▶ PROBLEM TO SOLVE: Report, as a single number, how many lines of the records contain the word "Open".

· · · · · · ·

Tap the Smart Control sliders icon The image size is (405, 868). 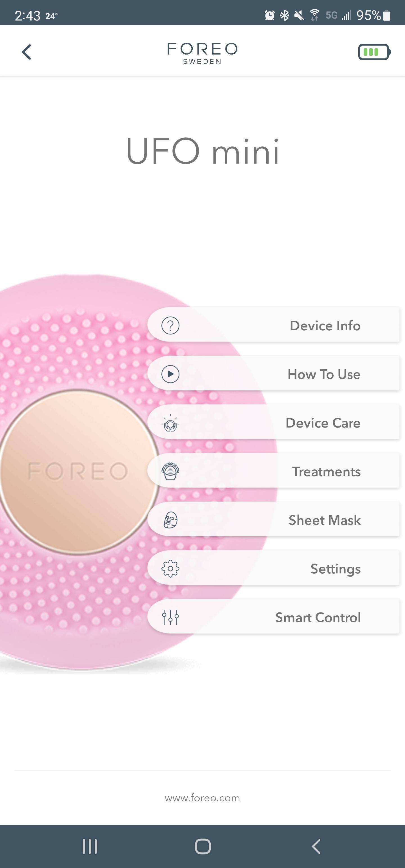pyautogui.click(x=170, y=617)
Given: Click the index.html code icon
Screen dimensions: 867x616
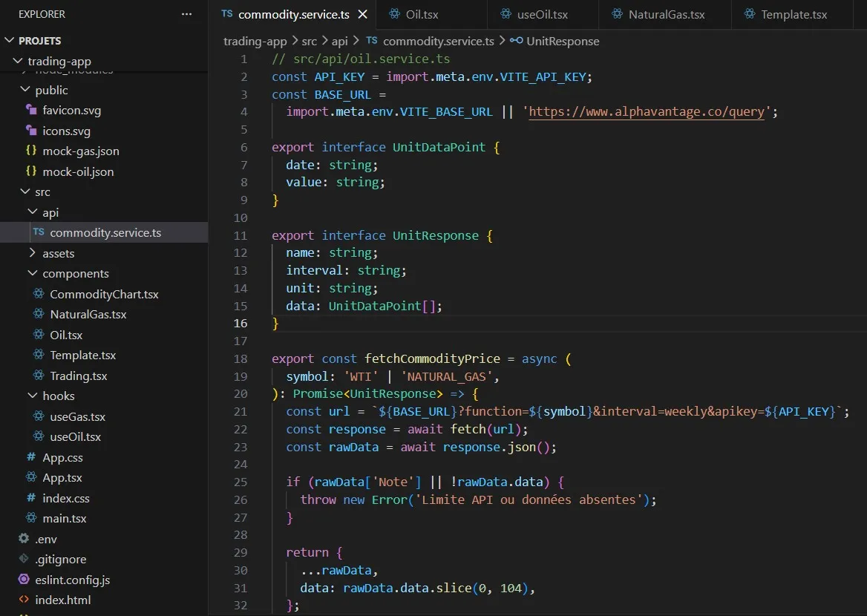Looking at the screenshot, I should (24, 600).
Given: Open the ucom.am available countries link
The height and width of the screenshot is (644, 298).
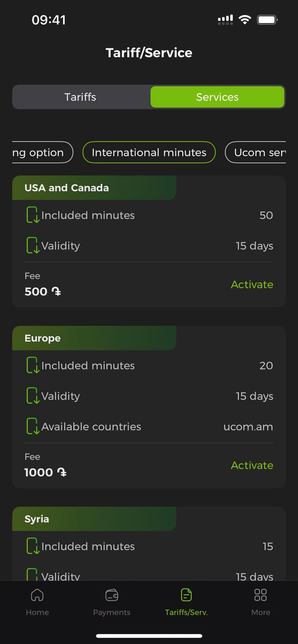Looking at the screenshot, I should (248, 426).
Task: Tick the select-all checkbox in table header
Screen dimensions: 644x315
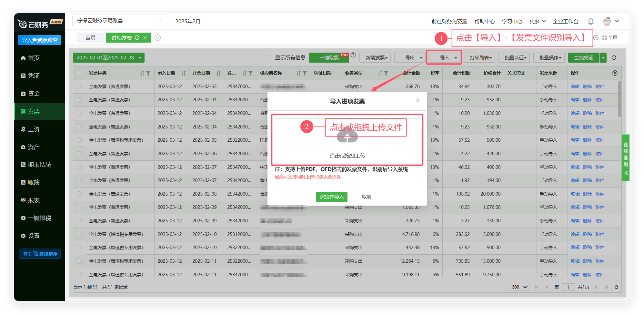Action: (x=79, y=73)
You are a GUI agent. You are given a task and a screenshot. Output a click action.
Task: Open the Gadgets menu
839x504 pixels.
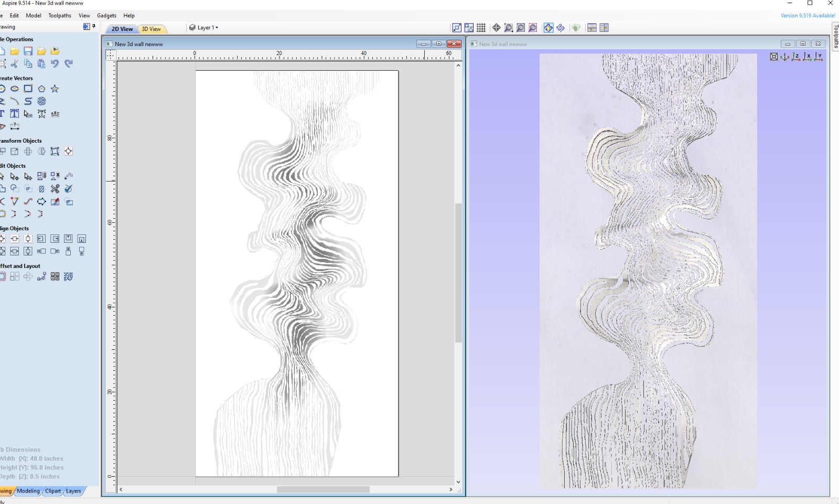106,16
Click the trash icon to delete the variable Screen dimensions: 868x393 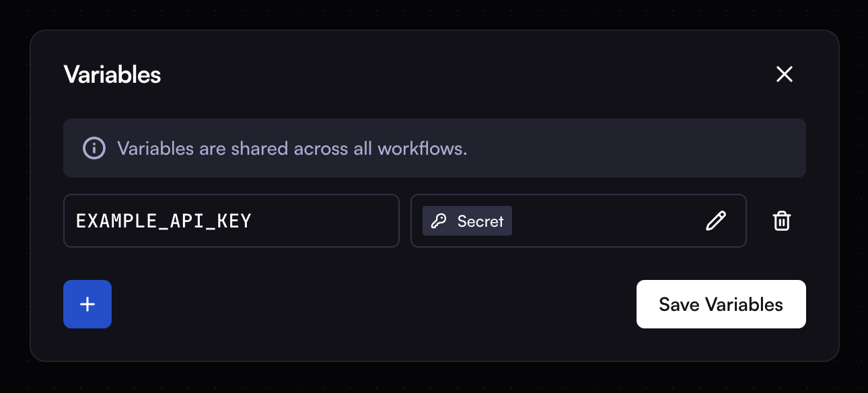pyautogui.click(x=781, y=221)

· · · · · · ·

▶ RESPONSE TO THIS TASK: 2